In contrast, direct methods work with the raw pixel information[34]. Dense-direct methods exploit all the information in the image, even from areas where gradients are small; thus, they can outperform feature-based methods in scenes with poor texture, defocus, and motion blur [7]. These methods use a photometric alignment objective function similar that used in the well-known Lucas Kanade optical flow algorithm [29]. Though dense-direct methods can add robustness where sparse feature-based methods struggle, they require good initial solution. This limits their performance in wide-baseline localization where a good initialization is difficult to obtain. Additionally, representing the scene densely results in a larger memory footprint of the map, which can lead to higher power consumption for embedded localization systems[33]. Thus deciding on the density of the map representation for SLAM and SfM systems can result in trading off various characteristics of accuracy versus power consumption.

We focus our work at the intersection of sparse feature based approaches and dense image alignment approaches by representing the scene in a globally sparse but locally dense manner. We aim to reap the benefits of a lightweight, sparse model that doesn’t require good pose initialisation, whilst using the power of generative models that leverage image measurements to constrain the pose estimation. Our approach is inspired by surface elements, also known as Surfels [38], which are point primitives that model scene attributes without explicit connectivity between elements. Surfels are used to efficiently render complex geometric shapes by modelling the scene locally as a small circular plane, and have been used in SLAM systems such as ElasticFusion [51]. In such works, the scene is modelled densely by many Surfels: each individual Surfel models a very small portion of the scene (i.e. one Surfel per pixel observed). An interesting approach might be to use a sparse set of Surfels with a larger extent, and integrate them into pose estimation. However, as the baseline between cameras increases, the local planarity assumption weakens for non-planar scenes, and a simple planar representation does not accurately explain the 3D structure (demonstrated experimentally in 6.3).

Alternatively, neural rendering offers the promise of novel view rendering for arbitrary 3D scenes. Methods such as NeRF [31] can generate high quality, high resolution images for a limited scale of scenes given enough compute and training views. Code conditioned neural rendering presents an attractive way to train on different scenes and learn generic representations that can work on related but unseen 3D data. Related approaches demonstrate the use of effective code-conditioning to learn re-usable priors of the geometry and appearance [44, 41]. Follow up work has shown that one can additionally invert such neural rendering approaches to optimise over the camera pose. However, rendering the scene densely for camera pose estimation can be computationally expensive. One such approach, iNeRF [27], shows that guiding the rendering to occur near local features can significantly improve run-time. This begs the question of whether it is necessary to keep a dense representation of the scene for pose estimation with neural renderers, or to use a more sparse representation with a lower memory footprint.

———

▶ _What this task involves_: From the passage on sparse and dense scene representations for pose estimation, list every specific algorithm or system it names.

(Entries on target coordinates)
———

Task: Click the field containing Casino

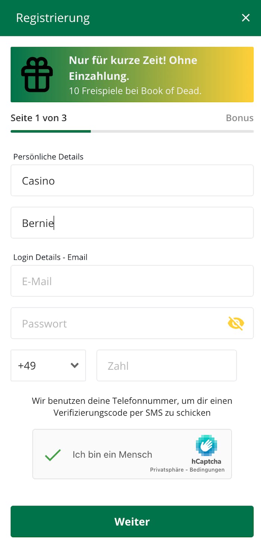Action: [x=132, y=181]
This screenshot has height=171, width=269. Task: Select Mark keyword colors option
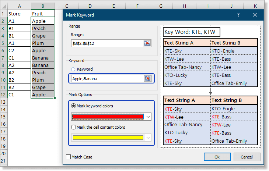pos(73,106)
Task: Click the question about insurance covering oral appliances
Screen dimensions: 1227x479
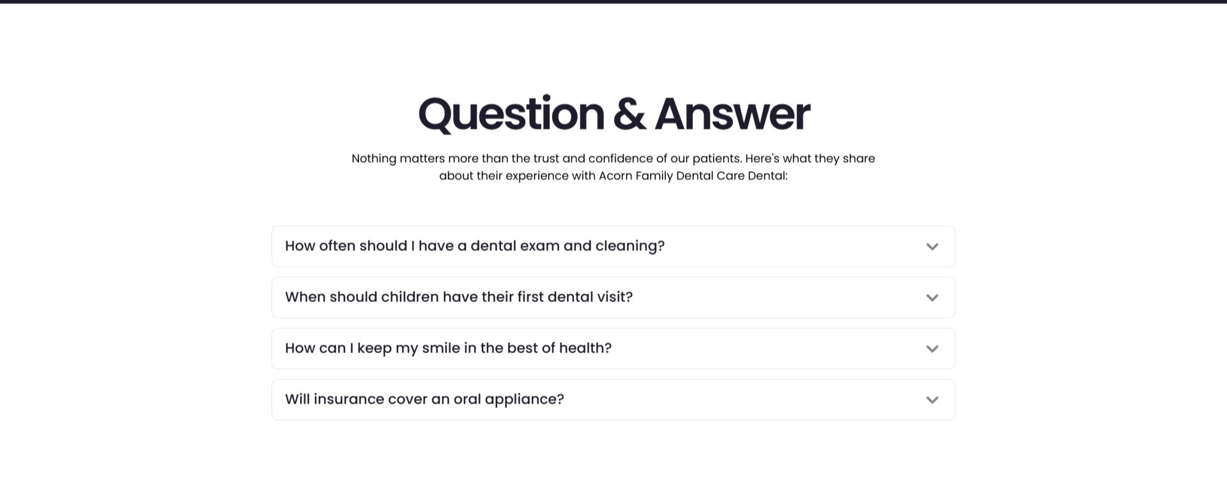Action: click(x=424, y=399)
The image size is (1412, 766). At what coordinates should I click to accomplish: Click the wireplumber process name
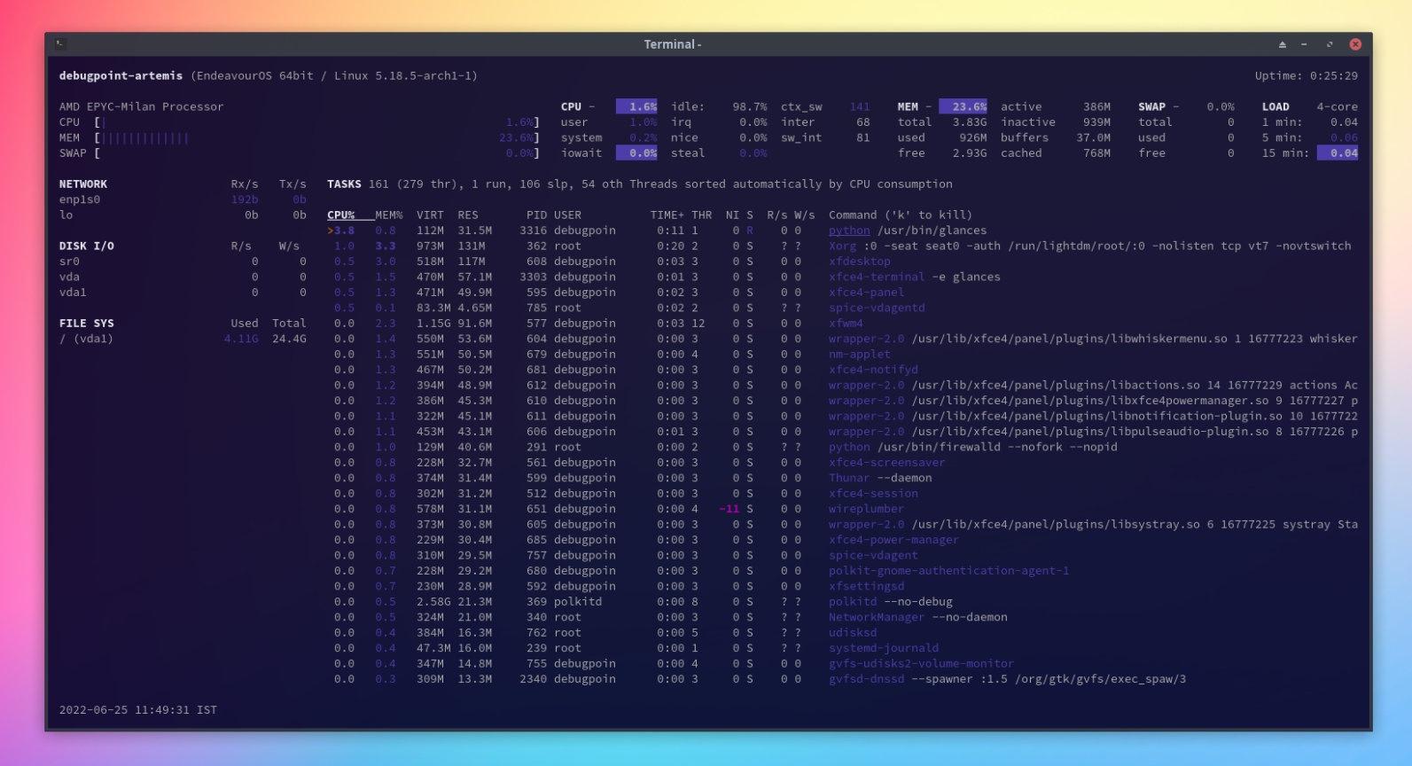point(866,509)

———

▶ _Output of the exercise_:
- Lucas Kanade optical flow algorithm
- ElasticFusion
- NeRF
- iNeRF